Write an inequality of the form \(|x-a| < k\) or of the form \(|x-a| > k\) so that the inequality has the given solution set. HINT: \(|x-a| < k\) means that \(x\) is less than \(k\) units from \(a\) and \(|x-a|>k\) means that \(x\) is more than \(k\) units from \(a\) on the number line. $$(-\infty,-1) \cup(5, \infty)$$

Short Answer

Expert verified
The inequality is \(|x+1| > 6\) or \(|x-5| > 6\).

Step by step solution

01

Understand the Solution Set on the Number Line

The given solution set is \((-\infty, -1) \cup (5, \infty)\).

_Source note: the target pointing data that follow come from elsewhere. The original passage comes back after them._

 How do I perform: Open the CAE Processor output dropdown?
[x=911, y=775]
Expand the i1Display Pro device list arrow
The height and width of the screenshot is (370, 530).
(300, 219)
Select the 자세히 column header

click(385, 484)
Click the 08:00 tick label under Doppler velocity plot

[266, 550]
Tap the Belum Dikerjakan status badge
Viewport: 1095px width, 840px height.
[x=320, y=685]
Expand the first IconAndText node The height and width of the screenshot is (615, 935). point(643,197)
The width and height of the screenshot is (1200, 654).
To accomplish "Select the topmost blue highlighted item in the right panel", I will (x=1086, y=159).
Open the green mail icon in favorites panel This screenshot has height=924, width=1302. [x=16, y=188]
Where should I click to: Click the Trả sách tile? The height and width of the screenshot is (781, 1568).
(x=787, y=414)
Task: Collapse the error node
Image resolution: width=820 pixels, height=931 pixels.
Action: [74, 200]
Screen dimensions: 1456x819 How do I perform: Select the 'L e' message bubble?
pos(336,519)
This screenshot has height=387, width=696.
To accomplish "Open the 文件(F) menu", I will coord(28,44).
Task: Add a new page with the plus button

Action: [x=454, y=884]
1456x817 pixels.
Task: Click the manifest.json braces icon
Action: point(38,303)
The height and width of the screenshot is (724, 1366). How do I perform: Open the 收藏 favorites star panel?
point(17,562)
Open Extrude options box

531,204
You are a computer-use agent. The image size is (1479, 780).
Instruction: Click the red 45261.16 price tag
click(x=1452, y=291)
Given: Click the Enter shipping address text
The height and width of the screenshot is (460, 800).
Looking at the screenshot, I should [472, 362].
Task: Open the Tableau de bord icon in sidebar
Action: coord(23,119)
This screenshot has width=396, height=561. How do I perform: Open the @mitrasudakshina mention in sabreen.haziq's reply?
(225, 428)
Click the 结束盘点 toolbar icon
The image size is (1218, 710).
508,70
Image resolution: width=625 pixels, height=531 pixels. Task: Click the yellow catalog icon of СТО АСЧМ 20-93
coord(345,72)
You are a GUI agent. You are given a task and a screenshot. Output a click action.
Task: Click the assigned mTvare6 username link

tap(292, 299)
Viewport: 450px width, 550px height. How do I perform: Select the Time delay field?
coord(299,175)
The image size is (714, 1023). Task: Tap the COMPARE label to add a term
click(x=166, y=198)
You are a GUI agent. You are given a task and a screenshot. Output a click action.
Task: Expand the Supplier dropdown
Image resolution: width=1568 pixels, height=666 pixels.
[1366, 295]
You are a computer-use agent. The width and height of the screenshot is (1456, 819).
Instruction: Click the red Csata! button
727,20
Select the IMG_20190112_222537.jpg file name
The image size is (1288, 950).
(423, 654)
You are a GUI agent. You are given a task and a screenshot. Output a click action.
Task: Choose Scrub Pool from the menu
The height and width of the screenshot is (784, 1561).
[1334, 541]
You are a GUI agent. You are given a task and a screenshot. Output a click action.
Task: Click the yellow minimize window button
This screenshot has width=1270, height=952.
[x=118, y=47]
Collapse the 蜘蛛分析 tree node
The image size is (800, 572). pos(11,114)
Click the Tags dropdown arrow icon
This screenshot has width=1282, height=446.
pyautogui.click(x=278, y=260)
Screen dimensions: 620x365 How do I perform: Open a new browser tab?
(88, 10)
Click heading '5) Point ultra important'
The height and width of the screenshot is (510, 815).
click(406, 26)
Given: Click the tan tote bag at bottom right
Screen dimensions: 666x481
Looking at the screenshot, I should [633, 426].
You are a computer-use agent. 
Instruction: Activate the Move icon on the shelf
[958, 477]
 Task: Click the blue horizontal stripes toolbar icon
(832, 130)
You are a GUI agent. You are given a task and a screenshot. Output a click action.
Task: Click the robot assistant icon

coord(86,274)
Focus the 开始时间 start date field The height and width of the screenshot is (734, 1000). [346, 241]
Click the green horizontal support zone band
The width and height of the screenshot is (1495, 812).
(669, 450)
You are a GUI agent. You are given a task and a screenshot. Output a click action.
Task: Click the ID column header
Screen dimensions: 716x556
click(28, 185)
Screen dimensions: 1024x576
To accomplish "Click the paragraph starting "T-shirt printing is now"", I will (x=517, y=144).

This means that x must be less than -1 or greater than 5.
02

Identify the Center (Midpoint) of the Intervals

The midpoint between -1 and 5 is \[ \frac{-1+5}{2} = 2 \], but in this case, we should consider the points -1 and 5 separately due to the characteristics of the solution set.
03

Determine the Distance from x to Points -1 and 5

The inequality \(|x+1| > k\) ensures that x is more than k units away from -1. Similarly, the inequality \(|x-5| > k\) ensures that x is more than k units away from 5.
04

Formulate the Inequality

Recognizing that the union of two intervals means x is outside the range defined by these points, write the inequality reflecting the absolute distance. Here, \(|x + 1| > 6\) or \(|x - 5| > 6 \) ensures x is outside the interval between -1 and 5.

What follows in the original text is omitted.